* [PROBLEM STATEMENT]: Please give back the listing exactly, without any of its pictures.
** Opening GIVEN RECORDS block **
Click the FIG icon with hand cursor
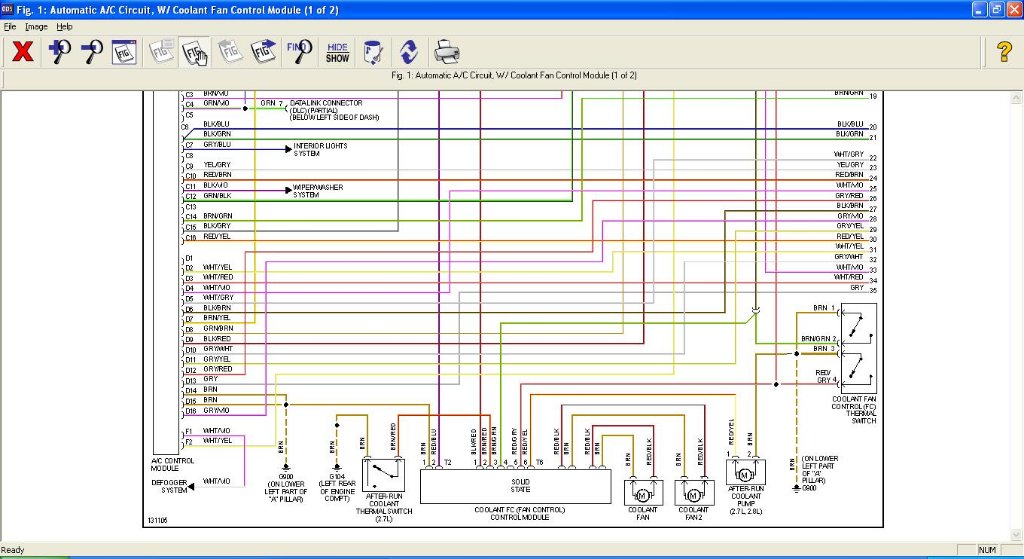This screenshot has width=1024, height=559. (194, 52)
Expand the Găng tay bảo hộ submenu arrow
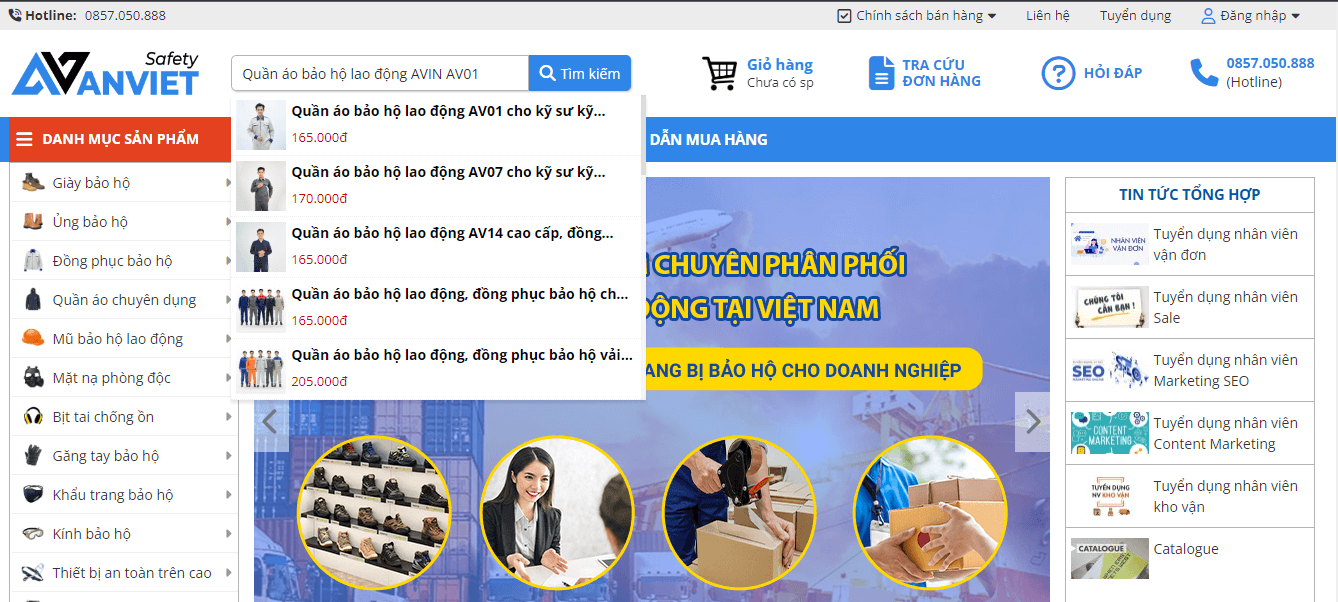 pos(229,456)
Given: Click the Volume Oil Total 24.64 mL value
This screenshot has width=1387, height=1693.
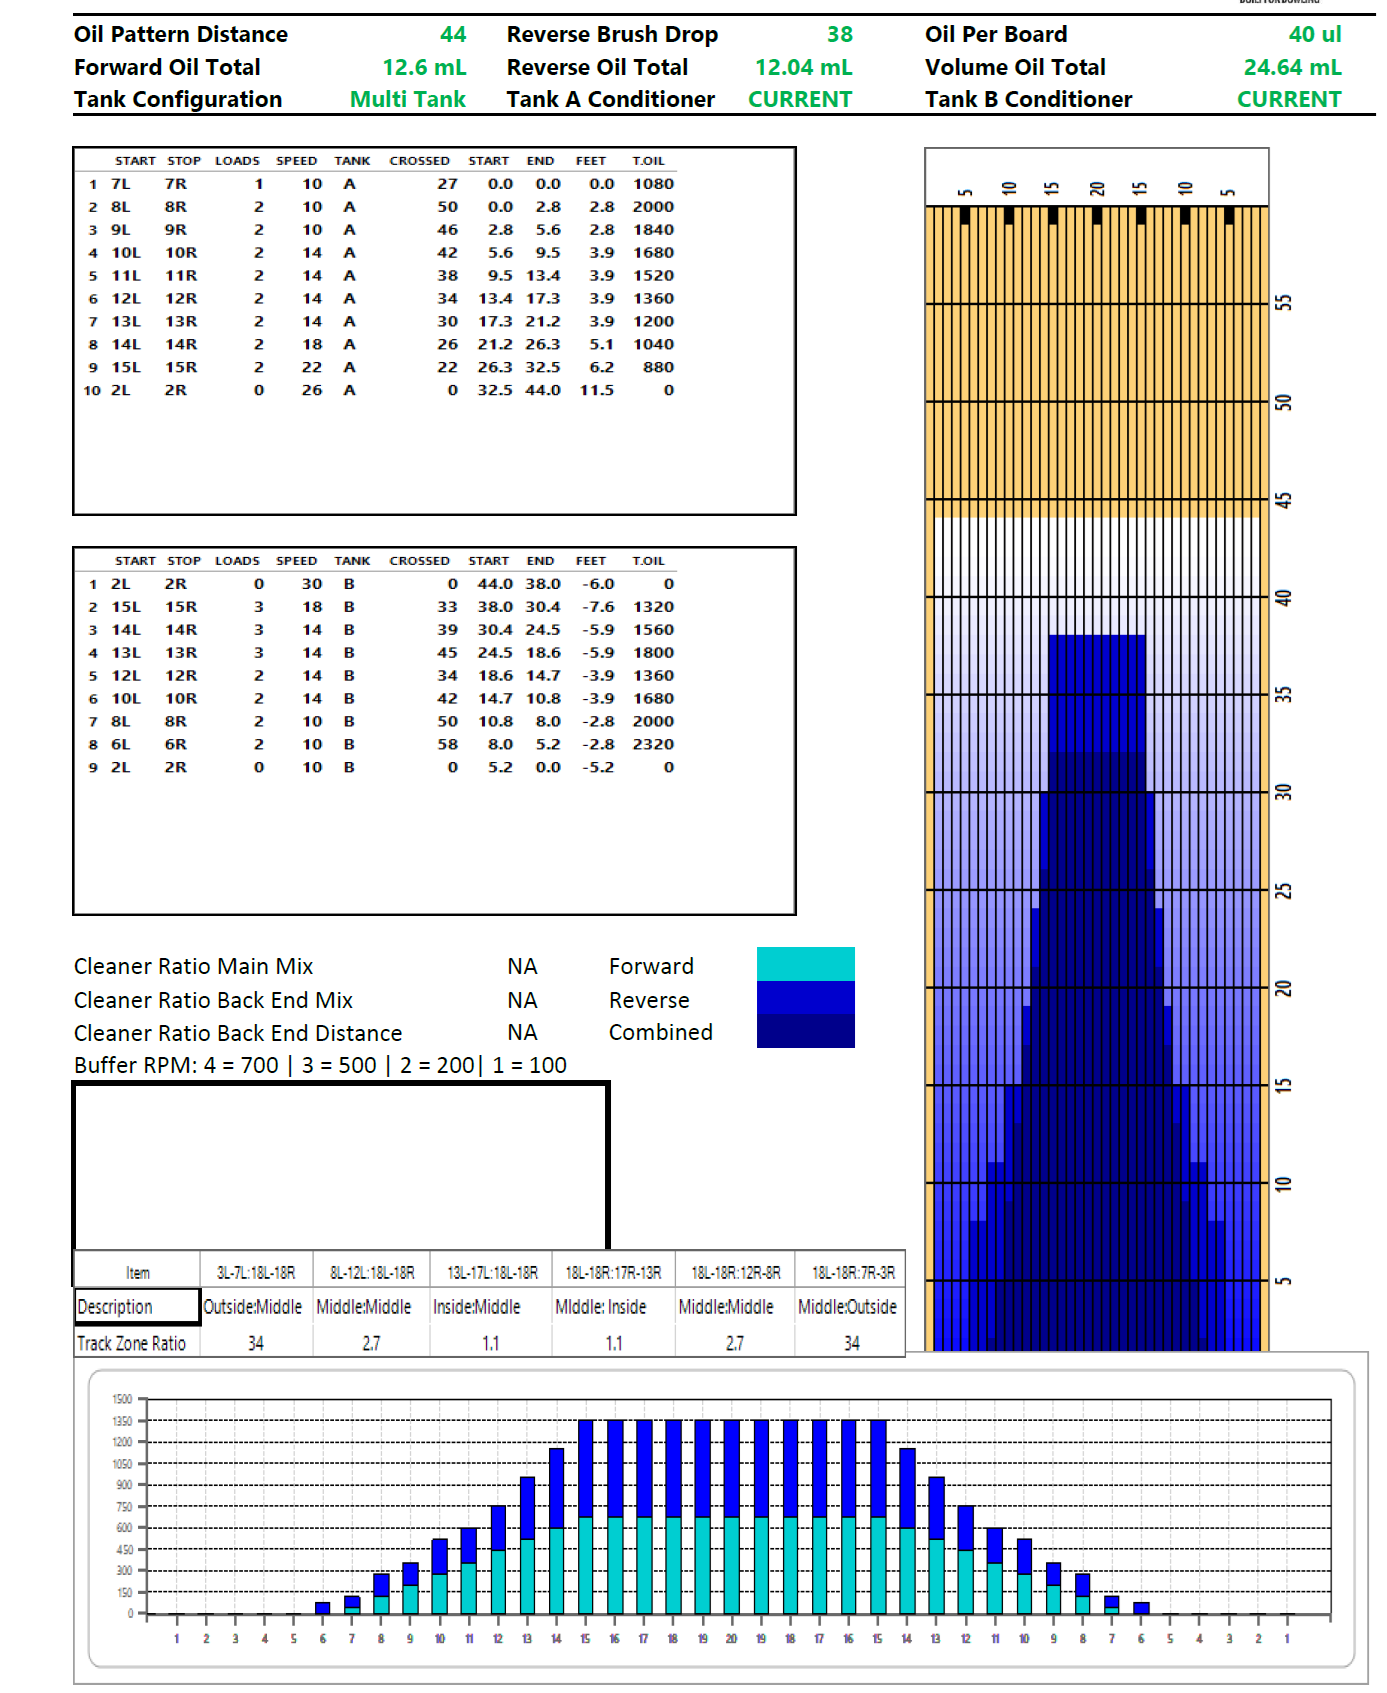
** Closing GIVEN RECORDS block **
* [EXERCISE ANSWER]:
Click the FIG icon with hand cursor
This screenshot has width=1024, height=559. (194, 52)
Expand the Găng tay bảo hộ submenu arrow
 pos(229,456)
Given: Click the Volume Oil Total 24.64 mL value
This screenshot has width=1387, height=1693.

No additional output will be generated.